— Excerpt provided —
Rafał Jaworski, PhD, is an academic lecturer and scientist specializing in natural language processing techniques. His Alma Mater is Adam University in Poznań, Poland, where he works at the Department of Artificial Intelligence.

His scientific work concentrates around developing robust AI algorithms for the needs of computer assisted translation. These include, among others, automatic lookup of linguistic resources and computer assisted post editing.

Apart from the research and teaching, he works as Linguistic AI Expert at XTM International, leading a team of young and talented developers who put his visions and ideas into practice.

Daniya Khamidullina

University of Wolverhampton

20 Nov. at 13:00 (GMT)

How Can Terminology Extraction and Management Technology Help Language Professionals in Broadcast Media?

Modern broadcast media is characterised by a high degree of internationalisation. Most major media outlets are either multilingual by design (e.g. BBC, France 24, VOA, RT, etc.) or function in a plurilingual environment due to the globalised nature of the current news agenda. News organisations seek to ensure their viewers can access the latest developments with minimal latency, which is sometimes achieved through live on-air interpretation of speeches, announcements, press conferences and other events.

While broadcast media interpreting is intrinsically a technology-reliant process, technological solutions that specifically facilitate the work of media interpreters still appear to be relatively scarce. This paper proposes a prototype of a digital tool that could be used by interpreters working in multilingual broadcast media. The tool could serve as an aid during multiple stages of the interpreting process, including assignment preparation, in the booth and during the post-assignment de-briefing. Its key functions would include terminology extraction, terminology management and, optionally, speech recognition in the booth. The prototype combines several existing technological solutions and could interface with available tools offering these solutions.

— Stated task A —
Repeat the passage from the conference excerpt word for word, starting at "His scientific work" and ending at "assisted post editing.".
— Stated task B —
According to the conference excerpt, why do news organisations sometimes rely on live on-air interpretation of speeches, announcements and press conferences?
— Stated task C —
Pick up the conference excerpt after its last sentence and continue it.
The material after this text is separate from it.

— Records shown —
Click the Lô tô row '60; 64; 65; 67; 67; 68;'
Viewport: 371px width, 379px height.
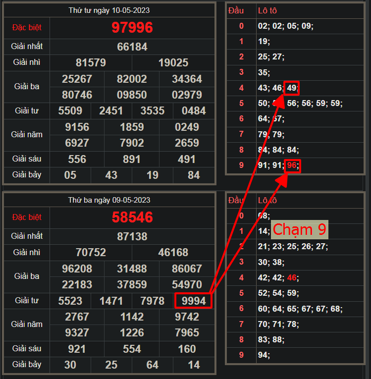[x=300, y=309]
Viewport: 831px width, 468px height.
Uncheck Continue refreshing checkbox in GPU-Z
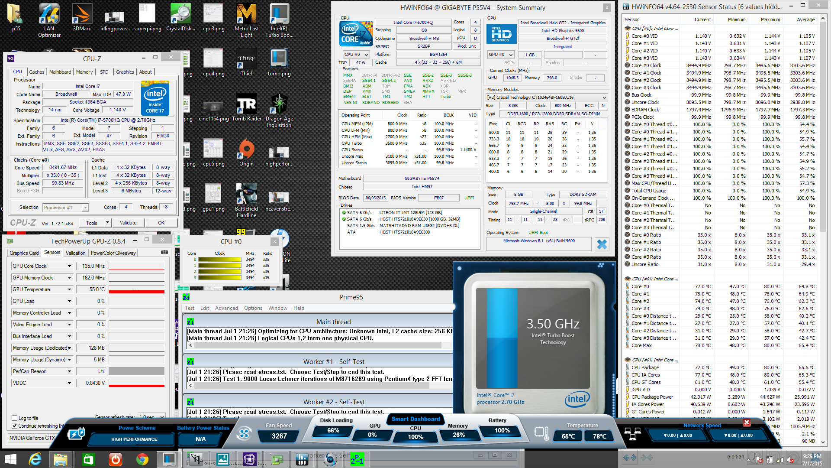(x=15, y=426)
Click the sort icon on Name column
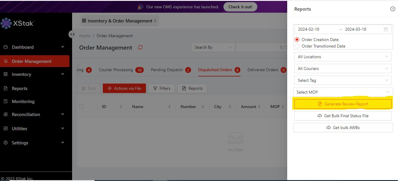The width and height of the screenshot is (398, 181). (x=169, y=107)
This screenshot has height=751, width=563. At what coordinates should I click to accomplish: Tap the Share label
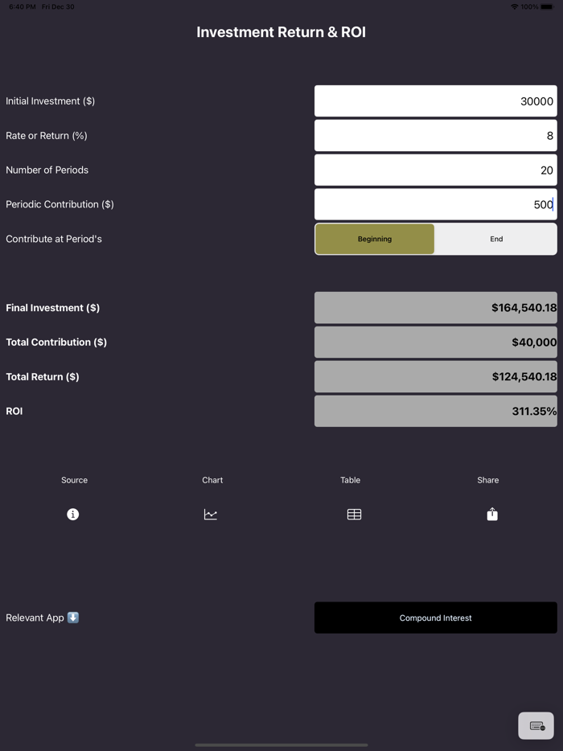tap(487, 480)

--

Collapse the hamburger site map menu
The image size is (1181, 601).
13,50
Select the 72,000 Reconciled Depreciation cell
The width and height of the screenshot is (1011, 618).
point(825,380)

— Written reply A —
His scientific work concentrates around developing robust AI algorithms for the needs of computer assisted translation. These include, among others, automatic lookup of linguistic resources and computer assisted post editing.

— Written reply B —
News organisations want their viewers to be able to follow the latest developments with minimal latency. Live on-air interpretation is one way they achieve this.

— Written reply C —
Since the tool is designed to be used in multilingual media outlets, it considers the specific workflows in these contexts. In news media outlets, translation-related activities are often not considered as “essentially dissimilar from other tasks involved in the production of news” (Bielsa, 2007, p. 143). This highlights an interesting dichotomy: while interpreting as a process technically does not overlap with journalism per se, in terms of terminology, semantics and pragmatics, it is still interlaced with other activities that take place in a newsroom. Therefore, from the point of view of practicality and marketability, a technological tool designed for the media interpreter should ideally provide transferrable solutions that could be employed by both interpreters and other agents involved in plurilingual-context news production, such as translators, news writers or output editors. This paper therefore focuses on the applicability of such a tool in the area where the activities of interpreters and other language specialists could overlap the most: terminology extraction.

The prototype was tested on the Russian-English language pair using Vladimir Putin’s annual, wide-ranging press conference, as complete official transcripts of all recent editions of this event are openly accessible online both in Russian and English, which facilitated the compilation of pilot corpora. A 268.000-word parallel corpus was created, which was then run through automatic terminology extraction tools in different configurations: as a bilingual corpus composed of complete unedited transcripts and as pre-processed subject-specific bilingual subcorpora, whereby information had to be categorised by topic manually. Tools provided by Sketch Engine and Terminotix were used in the tests. In our case, the solution that appeared to yield the most comprehensive results requiring the least amount of post-editing was automatic bilingual term extraction from subject-specific parallel subcorpora, carried out in Synchroterm by Terminotix. Indeed, a corpus comprising full unedited transcripts of previous press conferences might not be the best fit for automatic term extraction, as such texts contain both spontaneous speech and common language, which generate noise, as our tests have demonstrated. Pre-processed thematically arranged corpora appear to be a better option, since bilingual term lists automatically generated from this type of corpora require less post-editing.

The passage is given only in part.